**Given records**
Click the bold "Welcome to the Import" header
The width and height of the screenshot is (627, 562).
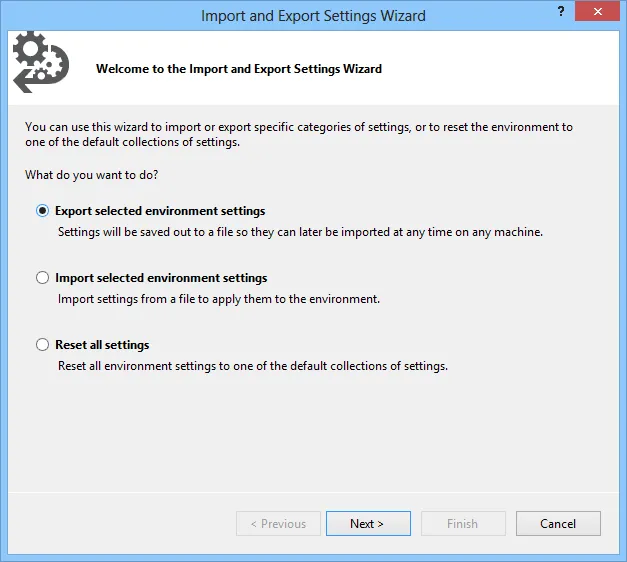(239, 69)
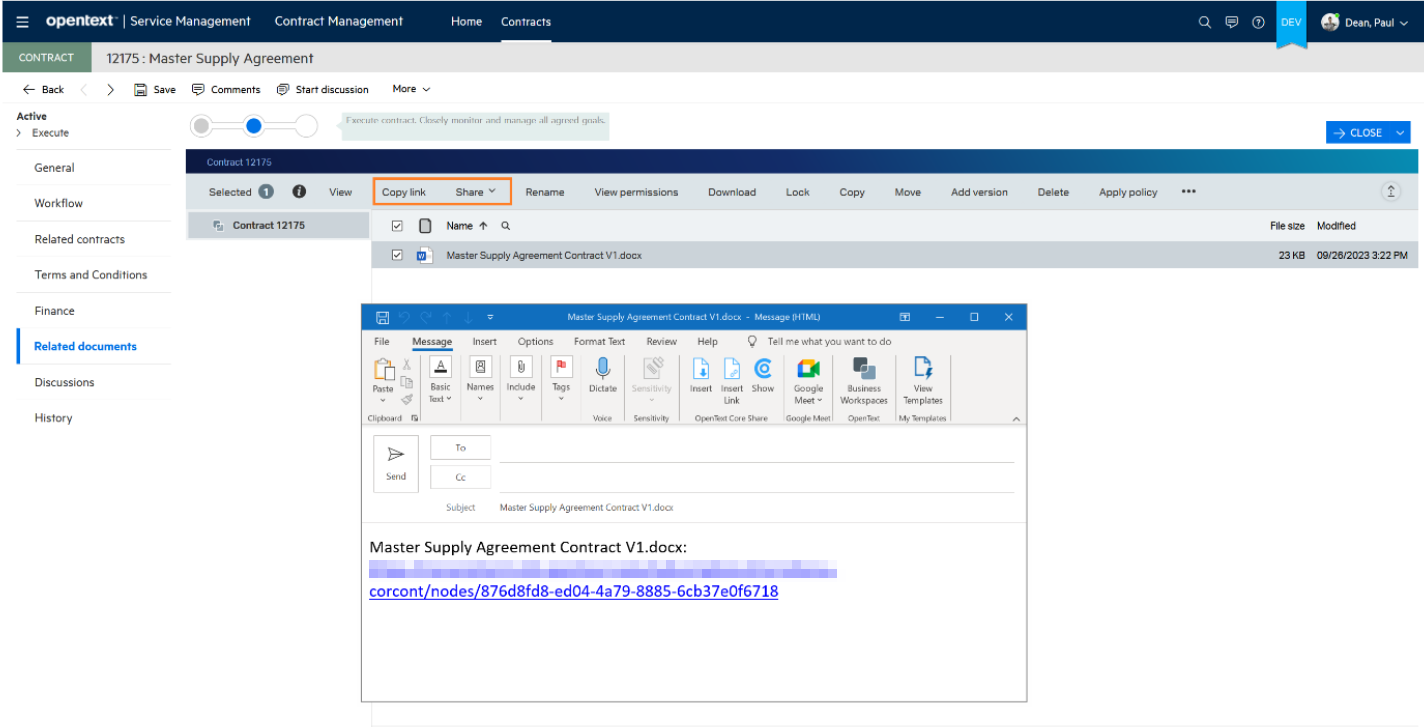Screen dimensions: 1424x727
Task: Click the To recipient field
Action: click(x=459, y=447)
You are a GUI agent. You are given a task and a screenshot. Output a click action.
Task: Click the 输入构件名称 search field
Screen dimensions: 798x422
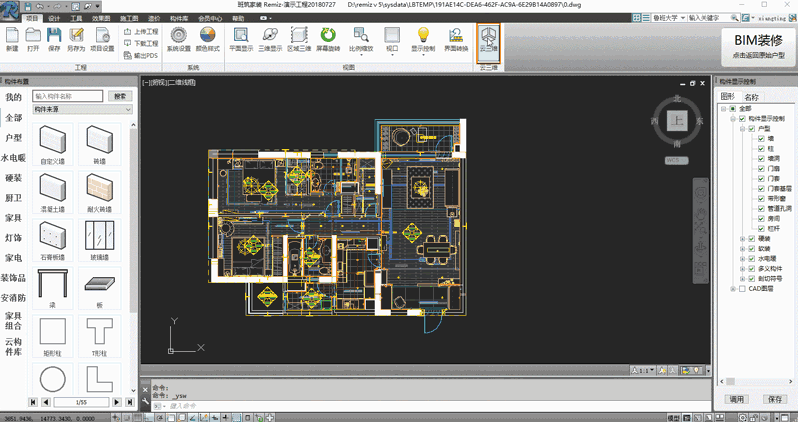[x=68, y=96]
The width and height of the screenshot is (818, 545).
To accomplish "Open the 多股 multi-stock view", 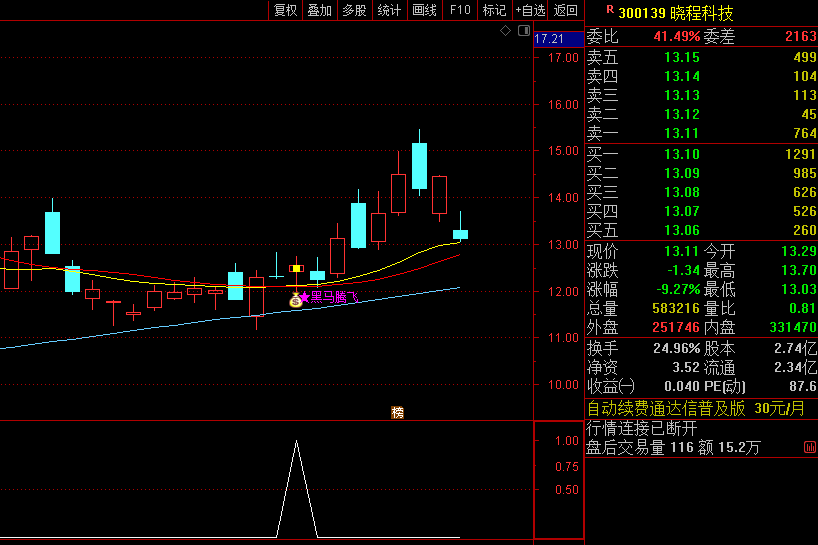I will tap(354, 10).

**Description of the task**
Copy out the records word for word, from the very first line down through the line that contains "Action: click(x=459, y=447)", and leave out the pictures.

**Result of this task**
Click the bold "Welcome to the Import" header
The width and height of the screenshot is (627, 562).
(239, 69)
Screen dimensions: 1424x727
Task: Click the To recipient field
Action: click(x=459, y=447)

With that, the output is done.